Ora, falar em sociedade capitalista consumista é um truísmo. Algo como falar de sociedade gastronômica dos amantes da bona-xira. Qual sociedade capitalista não é consumista? O consumo é a base de todo capitalismo. E ambição de todos que vivem fora desta sociedade. É possível, que entre bugres isolados da civilização, haja indivíduos imunes ao consumo. É porque o desconhecem. Índio, mal se civiliza, quer todo o conforto aos quais os brancos têm acesso.

- A invasão desmedida de objetos novos extrapolou a nossa capacidade de consumo – diz a psicanalista –. Não digo apenas a potência financeira, mas o dinamismo inteiro que esse produz. Sabemos que é preciso adquirir o produto e usufruí-lo. Contudo, tendo como objetivo único o lucro, as novidades se sobrepõem, enlouquecendo os consumidores, que sempre estão em atraso.

Ora, eu vivo neste mundo de publicidade desmedida e jamais enlouqueci. Fora os objetos necessários à subsistência, tenho televisor e computador em casa. E mais um celular, que praticamente não uso. Tenho folga econômica para comprar todas as tralhas que a tal de sociedade de consumo oferece. Não compro nenhuma. Não me fazem falta.

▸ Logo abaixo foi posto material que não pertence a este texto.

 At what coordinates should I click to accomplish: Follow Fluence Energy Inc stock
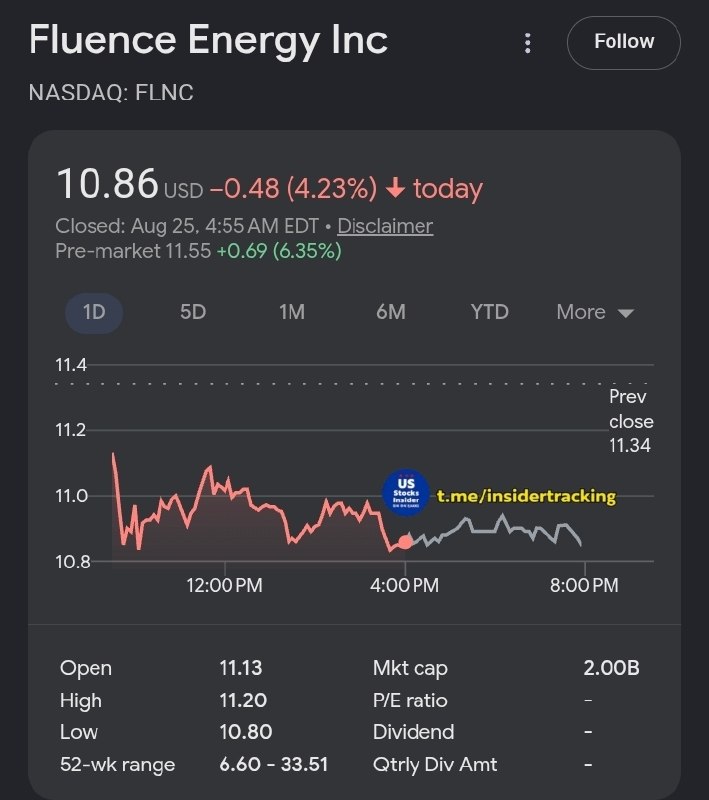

- Mudam os celulares, os programas de computadores, os métodos de ensino, os cortes de cabelo, os amores, os pacotes de biscoitos diz a moça –. E a velocidade dessa mudança é tão grande que não damos conta do que tempo que nos leva. O que importa é consumir ou, pelo menos, acompanhar o que está sendo consumido.

Que mudem os celulares. Só tenho um, idoso de muitos anos. Quanto a métodos de ensino, só conheço um, a leitura. Cortes de cabelo pouco me interessam, já são poucos os que tenho. Mas tampouco me interessavam, quando os tinha hirsutos. No que diz respeito a amores, não os troco. Me agrada preservá-los. Quanto a pacotes de biscoitos, não sei o que sejam.

Usando um plural majestático, continua a psicanalista:

- Nesta louca vida nos consumimos, nos enganamos e nos perdemos. Mascaramos-nos numa realidade diversa e alheia ao que se passa em nosso interior, em nossa alma, evitando a passagem do tempo físico, consumindo nosso tempo emocional.

Deve estar falando de si mesmo. No que a mim diz respeito, não me consumo, não me engano, não me perco, não me mascaro, nem procuro evitar a passagem do tempo físico. E conheço não poucas pessoas que não participam deste modo de ver o mundo.

A moça insiste:

- Perdemo-nos tanto em observar as novidades, em buscar a juventude eterna, que esquecemo-nos de viver o presente, de curtir o que temos em mão, de descobrir o novo no que já é em nós ou conosco.

Bom, novidades não me interessam muito. Me preocupo mais com o passado. Juventude eterna sei que não existe e jamais esqueci de viver o presente. Estou cansado dessa gente que culpa o consumo por sua miséria espiritual. Ora, ninguém está obrigado a consumir. Consome porque quer.

Psicanálise não passa desse gênero literário vil, a auto-ajuda.